After I get the answer, I will somehow merge two posts...)

I am curious about the distribution of (maximum) run length given

k independent trials when $p(X=1)=p_1, p(X=2)=p_2, ..., p(X=n)=p_n.$

For example, for a coin tossing for 3 independent trials,
$p(X="H")=1/2, p(X="T")=1/2.$

$p(mrl=3)=2*(1/2)^3 \mbox{ for } HHH, TTT $

$p(mrl=2)=4*(1/2)^3 \mbox{ for } HTT, THH, HHT, TTH $

$p(mrl=1)=1-p(mrl=3)-p(mrl=2) $.

But what if for general n and k?

My guess would be $E(mrl)=\log_k n$ for uniform distribution

A similar question

Probability for the length of the longest run in $n$ Bernoulli trials

Given the link and the answer in it, I figure this problem is solved, Coz we can define $X=i$ as success and X otherwise failure. So to calculate $p(mrl=k)$ we can use different probability Bernoulli trials.

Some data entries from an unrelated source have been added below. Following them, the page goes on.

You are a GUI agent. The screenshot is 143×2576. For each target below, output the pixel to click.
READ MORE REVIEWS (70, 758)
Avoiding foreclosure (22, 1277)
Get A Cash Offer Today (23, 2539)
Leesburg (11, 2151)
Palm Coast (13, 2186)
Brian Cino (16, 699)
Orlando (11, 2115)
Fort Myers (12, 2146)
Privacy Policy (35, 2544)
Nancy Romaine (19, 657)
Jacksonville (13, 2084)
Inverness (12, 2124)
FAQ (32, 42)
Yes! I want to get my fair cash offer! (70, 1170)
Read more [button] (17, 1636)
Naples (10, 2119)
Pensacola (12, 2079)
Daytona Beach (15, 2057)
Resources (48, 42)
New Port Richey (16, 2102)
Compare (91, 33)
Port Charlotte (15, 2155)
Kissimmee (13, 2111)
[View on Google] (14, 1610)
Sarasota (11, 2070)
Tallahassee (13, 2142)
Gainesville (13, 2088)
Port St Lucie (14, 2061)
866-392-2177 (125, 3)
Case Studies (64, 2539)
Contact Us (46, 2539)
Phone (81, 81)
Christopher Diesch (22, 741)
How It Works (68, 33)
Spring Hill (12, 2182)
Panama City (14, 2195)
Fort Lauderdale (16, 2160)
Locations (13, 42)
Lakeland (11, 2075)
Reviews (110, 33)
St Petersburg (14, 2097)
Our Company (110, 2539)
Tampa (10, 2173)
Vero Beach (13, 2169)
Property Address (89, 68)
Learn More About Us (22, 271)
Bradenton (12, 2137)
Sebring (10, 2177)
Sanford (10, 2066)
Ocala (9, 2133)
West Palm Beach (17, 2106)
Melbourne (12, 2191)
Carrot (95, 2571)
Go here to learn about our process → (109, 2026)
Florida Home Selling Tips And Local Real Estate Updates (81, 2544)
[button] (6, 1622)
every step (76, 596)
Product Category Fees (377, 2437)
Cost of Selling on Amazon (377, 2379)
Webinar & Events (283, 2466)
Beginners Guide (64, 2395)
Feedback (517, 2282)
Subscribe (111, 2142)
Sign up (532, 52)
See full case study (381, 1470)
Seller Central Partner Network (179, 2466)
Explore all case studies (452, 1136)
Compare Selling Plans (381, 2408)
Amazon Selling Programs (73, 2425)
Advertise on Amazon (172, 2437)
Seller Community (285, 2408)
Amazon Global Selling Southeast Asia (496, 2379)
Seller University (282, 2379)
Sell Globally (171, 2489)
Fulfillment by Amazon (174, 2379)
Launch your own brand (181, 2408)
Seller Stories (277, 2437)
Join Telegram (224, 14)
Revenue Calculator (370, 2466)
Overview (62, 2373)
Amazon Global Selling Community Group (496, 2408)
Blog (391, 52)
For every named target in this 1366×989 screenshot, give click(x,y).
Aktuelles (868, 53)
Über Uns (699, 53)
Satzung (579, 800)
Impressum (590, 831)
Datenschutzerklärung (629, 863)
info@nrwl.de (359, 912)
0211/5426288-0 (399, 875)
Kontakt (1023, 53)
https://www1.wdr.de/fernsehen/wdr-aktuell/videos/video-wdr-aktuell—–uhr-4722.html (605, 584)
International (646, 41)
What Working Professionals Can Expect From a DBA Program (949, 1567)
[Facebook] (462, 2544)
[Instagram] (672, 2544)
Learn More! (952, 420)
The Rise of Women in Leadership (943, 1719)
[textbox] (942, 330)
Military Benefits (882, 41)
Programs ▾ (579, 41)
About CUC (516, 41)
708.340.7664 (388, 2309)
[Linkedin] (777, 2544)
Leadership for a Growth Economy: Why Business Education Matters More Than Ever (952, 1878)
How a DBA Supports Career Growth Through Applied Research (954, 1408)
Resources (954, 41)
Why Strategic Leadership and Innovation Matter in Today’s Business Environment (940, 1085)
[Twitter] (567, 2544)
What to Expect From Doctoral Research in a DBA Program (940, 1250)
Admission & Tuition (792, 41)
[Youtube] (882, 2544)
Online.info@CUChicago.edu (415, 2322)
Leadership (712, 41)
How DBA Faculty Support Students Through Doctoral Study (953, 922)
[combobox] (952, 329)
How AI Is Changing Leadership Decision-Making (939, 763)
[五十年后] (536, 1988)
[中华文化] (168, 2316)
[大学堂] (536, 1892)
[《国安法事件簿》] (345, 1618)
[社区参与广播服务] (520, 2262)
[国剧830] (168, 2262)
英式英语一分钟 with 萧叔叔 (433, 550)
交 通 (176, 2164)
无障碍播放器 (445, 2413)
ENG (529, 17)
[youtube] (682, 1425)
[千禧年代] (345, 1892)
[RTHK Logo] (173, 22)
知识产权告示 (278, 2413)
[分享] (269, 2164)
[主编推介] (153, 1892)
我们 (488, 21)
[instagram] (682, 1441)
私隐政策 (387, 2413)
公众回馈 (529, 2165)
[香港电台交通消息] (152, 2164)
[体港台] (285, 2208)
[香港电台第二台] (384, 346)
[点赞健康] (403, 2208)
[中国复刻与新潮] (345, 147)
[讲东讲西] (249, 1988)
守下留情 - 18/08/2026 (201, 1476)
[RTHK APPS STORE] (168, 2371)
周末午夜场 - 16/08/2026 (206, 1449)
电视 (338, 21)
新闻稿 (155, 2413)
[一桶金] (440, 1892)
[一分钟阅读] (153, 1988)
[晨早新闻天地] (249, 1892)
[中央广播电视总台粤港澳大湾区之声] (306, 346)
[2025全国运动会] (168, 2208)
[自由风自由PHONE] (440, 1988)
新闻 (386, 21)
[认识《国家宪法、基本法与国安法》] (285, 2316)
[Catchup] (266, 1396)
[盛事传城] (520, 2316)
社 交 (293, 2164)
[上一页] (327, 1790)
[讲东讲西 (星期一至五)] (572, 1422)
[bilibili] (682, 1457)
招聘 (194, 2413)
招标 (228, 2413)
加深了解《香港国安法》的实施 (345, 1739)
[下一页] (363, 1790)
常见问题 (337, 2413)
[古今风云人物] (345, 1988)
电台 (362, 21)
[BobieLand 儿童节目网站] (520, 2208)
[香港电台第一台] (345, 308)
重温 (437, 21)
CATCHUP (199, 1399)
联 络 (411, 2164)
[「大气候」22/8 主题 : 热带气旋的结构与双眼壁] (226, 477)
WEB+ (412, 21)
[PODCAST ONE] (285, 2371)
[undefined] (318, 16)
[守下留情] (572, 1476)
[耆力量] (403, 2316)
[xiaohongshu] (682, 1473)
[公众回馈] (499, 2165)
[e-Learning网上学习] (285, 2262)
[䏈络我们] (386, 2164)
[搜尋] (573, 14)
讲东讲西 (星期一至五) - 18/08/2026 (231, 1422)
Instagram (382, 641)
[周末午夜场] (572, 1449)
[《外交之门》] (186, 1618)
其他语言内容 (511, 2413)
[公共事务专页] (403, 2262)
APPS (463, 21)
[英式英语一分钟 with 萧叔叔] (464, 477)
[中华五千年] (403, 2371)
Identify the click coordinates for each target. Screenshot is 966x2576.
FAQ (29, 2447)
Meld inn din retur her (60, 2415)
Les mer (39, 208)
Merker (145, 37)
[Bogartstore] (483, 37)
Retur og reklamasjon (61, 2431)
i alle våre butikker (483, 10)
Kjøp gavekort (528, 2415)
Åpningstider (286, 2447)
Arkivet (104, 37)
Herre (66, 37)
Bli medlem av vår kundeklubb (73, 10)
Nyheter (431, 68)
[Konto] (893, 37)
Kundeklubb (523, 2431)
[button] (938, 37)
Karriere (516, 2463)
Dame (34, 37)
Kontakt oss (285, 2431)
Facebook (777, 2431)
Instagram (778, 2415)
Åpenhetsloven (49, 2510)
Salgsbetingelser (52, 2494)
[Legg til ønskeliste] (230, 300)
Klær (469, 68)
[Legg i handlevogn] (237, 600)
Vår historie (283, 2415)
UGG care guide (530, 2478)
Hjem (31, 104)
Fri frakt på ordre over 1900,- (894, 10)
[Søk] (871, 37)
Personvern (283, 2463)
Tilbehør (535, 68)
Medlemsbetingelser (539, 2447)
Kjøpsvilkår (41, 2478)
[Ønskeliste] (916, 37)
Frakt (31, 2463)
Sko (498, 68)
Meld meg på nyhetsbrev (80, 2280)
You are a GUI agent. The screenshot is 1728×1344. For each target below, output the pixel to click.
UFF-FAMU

But then again, I am wrong because there could be longer run in FAILURES... Let X=1 be success, series of failures could be 23233432 but also could be 2222222!

KH Kim
  • 225

1 Answers1

4

In the uniform case, let $L_k$ denote the number of trials before $k$ with the same result as trial $k$, then $(L_k)_{k\geqslant1}$ is a Markov chain starting from $L_1=1$ whose transition probabilities are such that $\ell\to\ell+1$ with probability $p=\frac1n$ and $\ell\to1$ with probability $q=1-p$, for every integer $\ell\geqslant1$. The maximum run length $M_k$ after $k$ trials is such that $$[M_k\geqslant m]=[T_m\leqslant k],$$ for every $m\geqslant1$, where $$T_m=\inf\{i\geqslant1\mid L_i=m\}.$$ The distribution of the hitting times $T_m$ is well-known since the usual one-step decomposition of generating functions yields, for every $|s|\leqslant1$, $$E(s^{T_m})=\frac{s(ps)^{m-1}(1-ps)}{1-s+qs(ps)^{m-1}}.$$ This, in turn, is enough to show that $qp^{m-1}T_m$ converges in distribution to the standard exponential distribution. This convergence and the duality identity recalled above show that $M_k/\log_n(k)\to1$ in probability, and this last convergence can be refined to show that $E(M_k)/\log_n(k)\to1$.

In the non uniform case, $E(M_k)/\log k\to1/\log\varrho$, where $1/\varrho=\max\{p_i\mid 1\leqslant i\leqslant n\}$. The idea is that with overwhelming probability, the longest run is a run of some state $\nu$ such that $p_\nu=1/\varrho$ hence its length is similar to the length of the longest run in the uniform case with $\varrho$ states.

Edit: To find $E(s^{T_m})$ in the uniform case, one considers $u_i$ the generating function of the hitting time of $m$ by the Markov chain starting at $i$. Thus, $u_i=s(pu_{i+1}+qu_1)$ for every $1\leqslant i\leqslant m-1$ and $u_m=1$. Solving this Cramér system yields the value of $E(s^{T_m})=su_1$ given above.

Did
  • 279,727